Data drawn from a collection:
※ ※ ※
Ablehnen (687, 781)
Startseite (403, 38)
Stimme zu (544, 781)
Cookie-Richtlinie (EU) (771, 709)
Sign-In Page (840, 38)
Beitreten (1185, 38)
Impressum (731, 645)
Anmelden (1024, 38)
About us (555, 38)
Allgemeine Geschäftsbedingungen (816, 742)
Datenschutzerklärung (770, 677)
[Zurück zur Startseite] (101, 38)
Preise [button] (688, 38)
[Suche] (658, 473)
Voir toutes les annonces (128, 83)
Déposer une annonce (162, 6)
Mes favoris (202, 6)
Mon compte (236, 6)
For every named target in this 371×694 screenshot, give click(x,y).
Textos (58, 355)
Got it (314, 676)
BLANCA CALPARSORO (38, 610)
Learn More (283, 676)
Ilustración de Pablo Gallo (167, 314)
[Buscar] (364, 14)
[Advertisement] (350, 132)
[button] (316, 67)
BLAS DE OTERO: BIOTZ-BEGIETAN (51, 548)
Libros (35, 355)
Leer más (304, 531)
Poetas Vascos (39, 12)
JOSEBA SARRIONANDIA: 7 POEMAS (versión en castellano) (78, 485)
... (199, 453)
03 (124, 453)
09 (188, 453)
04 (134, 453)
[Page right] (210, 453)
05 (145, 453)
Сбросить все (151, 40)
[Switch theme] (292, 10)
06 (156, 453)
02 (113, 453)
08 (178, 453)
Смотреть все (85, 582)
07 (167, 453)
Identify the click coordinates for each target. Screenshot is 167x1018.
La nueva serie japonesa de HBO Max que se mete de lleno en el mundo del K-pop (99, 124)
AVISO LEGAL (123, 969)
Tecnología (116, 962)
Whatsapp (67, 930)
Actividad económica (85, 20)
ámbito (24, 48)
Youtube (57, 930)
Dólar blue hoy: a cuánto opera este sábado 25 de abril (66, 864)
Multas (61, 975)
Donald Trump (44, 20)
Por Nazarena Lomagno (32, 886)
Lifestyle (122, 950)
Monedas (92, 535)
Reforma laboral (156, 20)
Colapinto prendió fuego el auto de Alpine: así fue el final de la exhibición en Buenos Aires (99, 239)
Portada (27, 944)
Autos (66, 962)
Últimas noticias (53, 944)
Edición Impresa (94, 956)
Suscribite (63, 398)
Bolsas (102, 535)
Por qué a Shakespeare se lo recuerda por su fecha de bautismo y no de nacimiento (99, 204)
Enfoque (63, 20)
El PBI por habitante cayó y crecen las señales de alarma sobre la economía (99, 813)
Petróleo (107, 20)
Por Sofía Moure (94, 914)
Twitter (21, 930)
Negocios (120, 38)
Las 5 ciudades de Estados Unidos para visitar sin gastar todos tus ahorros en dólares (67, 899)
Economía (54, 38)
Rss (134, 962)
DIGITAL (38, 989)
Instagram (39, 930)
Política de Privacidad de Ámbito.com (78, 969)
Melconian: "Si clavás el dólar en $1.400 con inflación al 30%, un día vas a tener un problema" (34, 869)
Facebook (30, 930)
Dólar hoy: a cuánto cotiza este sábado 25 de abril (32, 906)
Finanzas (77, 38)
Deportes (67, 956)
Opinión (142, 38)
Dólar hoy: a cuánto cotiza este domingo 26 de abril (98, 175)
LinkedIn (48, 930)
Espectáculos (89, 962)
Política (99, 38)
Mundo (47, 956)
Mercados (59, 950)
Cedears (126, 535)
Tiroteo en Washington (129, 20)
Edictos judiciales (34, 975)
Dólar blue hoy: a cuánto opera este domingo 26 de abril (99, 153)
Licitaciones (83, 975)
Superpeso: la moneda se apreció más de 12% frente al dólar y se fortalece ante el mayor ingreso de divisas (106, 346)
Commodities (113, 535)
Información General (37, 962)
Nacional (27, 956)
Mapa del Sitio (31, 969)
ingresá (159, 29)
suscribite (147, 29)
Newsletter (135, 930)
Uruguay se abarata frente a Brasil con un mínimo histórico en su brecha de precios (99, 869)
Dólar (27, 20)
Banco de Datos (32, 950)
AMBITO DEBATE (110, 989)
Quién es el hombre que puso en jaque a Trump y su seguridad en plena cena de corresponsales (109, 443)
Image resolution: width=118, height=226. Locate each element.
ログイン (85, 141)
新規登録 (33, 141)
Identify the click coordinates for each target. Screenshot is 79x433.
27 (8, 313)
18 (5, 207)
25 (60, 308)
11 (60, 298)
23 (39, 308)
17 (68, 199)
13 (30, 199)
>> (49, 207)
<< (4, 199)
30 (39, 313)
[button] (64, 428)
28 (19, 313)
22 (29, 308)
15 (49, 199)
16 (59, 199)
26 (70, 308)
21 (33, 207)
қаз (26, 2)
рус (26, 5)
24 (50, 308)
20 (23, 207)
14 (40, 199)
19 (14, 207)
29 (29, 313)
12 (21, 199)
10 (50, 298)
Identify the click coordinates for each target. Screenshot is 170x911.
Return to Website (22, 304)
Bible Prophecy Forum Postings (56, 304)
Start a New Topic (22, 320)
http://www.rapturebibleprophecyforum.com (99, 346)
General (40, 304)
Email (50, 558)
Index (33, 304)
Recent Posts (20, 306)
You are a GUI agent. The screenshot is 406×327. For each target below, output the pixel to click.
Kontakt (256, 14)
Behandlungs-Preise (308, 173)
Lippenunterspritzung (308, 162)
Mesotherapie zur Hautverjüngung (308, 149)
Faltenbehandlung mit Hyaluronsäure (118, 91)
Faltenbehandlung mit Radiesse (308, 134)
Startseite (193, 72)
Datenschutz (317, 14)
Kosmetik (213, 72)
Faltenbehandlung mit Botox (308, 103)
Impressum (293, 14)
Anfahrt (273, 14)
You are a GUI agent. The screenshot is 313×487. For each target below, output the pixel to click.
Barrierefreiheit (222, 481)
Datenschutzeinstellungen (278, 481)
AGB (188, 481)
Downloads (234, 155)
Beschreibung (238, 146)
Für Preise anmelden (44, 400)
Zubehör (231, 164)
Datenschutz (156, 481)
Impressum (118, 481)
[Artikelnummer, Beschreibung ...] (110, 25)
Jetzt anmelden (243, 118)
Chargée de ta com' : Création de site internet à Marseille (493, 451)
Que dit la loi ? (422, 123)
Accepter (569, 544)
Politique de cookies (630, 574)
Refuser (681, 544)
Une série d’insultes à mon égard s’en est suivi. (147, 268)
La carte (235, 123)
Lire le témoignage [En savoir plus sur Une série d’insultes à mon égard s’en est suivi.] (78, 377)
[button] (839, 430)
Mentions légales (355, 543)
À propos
※ ※ ※
Report each row above that contains the word "opera", copying every such row in full. Only matches with the same case count.

Dólar blue hoy: a cuánto opera este sábado 25 de abril (66, 864)
Dólar blue hoy: a cuánto opera este domingo 26 de abril (99, 153)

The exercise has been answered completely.